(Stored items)

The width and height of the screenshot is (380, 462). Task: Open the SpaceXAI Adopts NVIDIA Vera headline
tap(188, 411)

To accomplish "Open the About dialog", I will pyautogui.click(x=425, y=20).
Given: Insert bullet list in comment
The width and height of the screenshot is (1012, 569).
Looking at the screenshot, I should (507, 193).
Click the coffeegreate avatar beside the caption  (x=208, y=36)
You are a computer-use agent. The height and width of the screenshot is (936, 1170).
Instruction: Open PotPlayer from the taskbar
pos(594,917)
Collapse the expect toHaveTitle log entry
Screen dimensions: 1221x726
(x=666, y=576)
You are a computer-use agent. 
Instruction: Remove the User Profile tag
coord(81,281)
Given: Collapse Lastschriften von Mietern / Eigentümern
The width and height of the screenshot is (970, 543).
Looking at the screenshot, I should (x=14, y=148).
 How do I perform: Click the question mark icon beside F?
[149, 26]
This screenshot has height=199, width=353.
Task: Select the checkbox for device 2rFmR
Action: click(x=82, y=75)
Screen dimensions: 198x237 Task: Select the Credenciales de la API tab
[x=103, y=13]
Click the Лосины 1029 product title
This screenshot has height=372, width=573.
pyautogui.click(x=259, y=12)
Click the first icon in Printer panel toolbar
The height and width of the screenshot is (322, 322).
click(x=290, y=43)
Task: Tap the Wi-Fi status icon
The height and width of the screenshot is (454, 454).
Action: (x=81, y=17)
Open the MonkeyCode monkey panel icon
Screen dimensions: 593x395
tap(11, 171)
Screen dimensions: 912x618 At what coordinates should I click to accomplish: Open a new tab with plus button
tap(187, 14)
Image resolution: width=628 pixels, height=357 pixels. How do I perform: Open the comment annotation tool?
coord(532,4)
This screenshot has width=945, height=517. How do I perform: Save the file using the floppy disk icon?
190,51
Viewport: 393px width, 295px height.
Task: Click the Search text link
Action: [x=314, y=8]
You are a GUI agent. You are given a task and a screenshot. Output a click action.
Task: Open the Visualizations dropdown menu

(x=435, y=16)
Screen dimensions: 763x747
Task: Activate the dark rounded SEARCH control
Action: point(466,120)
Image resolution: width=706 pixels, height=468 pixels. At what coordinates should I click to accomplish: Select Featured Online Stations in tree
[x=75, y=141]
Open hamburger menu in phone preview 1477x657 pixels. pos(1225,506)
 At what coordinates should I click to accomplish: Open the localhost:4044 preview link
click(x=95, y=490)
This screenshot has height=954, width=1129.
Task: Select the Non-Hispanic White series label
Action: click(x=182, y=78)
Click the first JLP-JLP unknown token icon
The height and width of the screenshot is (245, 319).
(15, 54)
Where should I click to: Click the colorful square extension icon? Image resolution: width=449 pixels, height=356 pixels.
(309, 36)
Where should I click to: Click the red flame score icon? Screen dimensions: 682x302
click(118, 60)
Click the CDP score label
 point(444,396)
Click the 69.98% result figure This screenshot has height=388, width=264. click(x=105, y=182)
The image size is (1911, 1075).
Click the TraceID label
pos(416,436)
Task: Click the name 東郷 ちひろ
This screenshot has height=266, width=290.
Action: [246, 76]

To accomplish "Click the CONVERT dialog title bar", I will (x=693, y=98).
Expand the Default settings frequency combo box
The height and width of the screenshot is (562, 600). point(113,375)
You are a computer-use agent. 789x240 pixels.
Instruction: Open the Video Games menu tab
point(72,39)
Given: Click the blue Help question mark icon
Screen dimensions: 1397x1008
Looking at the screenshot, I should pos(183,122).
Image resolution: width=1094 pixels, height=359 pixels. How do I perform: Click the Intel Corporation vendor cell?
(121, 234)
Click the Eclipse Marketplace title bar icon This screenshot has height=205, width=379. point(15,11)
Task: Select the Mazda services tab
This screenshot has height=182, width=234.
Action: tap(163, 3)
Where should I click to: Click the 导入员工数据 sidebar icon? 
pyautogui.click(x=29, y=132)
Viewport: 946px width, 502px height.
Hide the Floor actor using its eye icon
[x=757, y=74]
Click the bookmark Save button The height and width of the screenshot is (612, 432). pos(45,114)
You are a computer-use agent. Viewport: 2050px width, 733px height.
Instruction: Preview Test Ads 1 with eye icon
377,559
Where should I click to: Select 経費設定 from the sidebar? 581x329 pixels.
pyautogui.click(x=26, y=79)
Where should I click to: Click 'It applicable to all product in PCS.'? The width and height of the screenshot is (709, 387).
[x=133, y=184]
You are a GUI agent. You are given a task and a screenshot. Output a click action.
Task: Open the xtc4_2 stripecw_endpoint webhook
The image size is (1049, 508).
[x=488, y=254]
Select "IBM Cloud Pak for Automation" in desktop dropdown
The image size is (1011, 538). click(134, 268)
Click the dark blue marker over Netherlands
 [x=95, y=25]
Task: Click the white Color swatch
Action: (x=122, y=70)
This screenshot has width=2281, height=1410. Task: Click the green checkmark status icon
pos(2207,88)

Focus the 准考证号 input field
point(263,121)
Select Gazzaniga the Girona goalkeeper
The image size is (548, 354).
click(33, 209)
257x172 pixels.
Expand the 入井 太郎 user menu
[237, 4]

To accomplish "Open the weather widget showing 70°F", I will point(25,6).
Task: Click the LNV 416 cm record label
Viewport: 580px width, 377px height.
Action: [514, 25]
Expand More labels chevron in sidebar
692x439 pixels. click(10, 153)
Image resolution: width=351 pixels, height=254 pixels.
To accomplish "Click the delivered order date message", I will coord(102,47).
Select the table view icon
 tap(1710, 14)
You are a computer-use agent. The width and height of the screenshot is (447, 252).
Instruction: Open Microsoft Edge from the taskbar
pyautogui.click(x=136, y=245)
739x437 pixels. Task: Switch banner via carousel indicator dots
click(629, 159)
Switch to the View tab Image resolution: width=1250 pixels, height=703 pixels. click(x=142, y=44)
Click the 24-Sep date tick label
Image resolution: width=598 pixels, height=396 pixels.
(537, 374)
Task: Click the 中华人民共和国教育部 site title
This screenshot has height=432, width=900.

## Exercise prompt:
Report each line of the entries where the word "dialog" occurs.

## Solution for this problem:
To accomplish "Open the About dialog", I will pyautogui.click(x=425, y=20).
To accomplish "Click the CONVERT dialog title bar", I will (x=693, y=98).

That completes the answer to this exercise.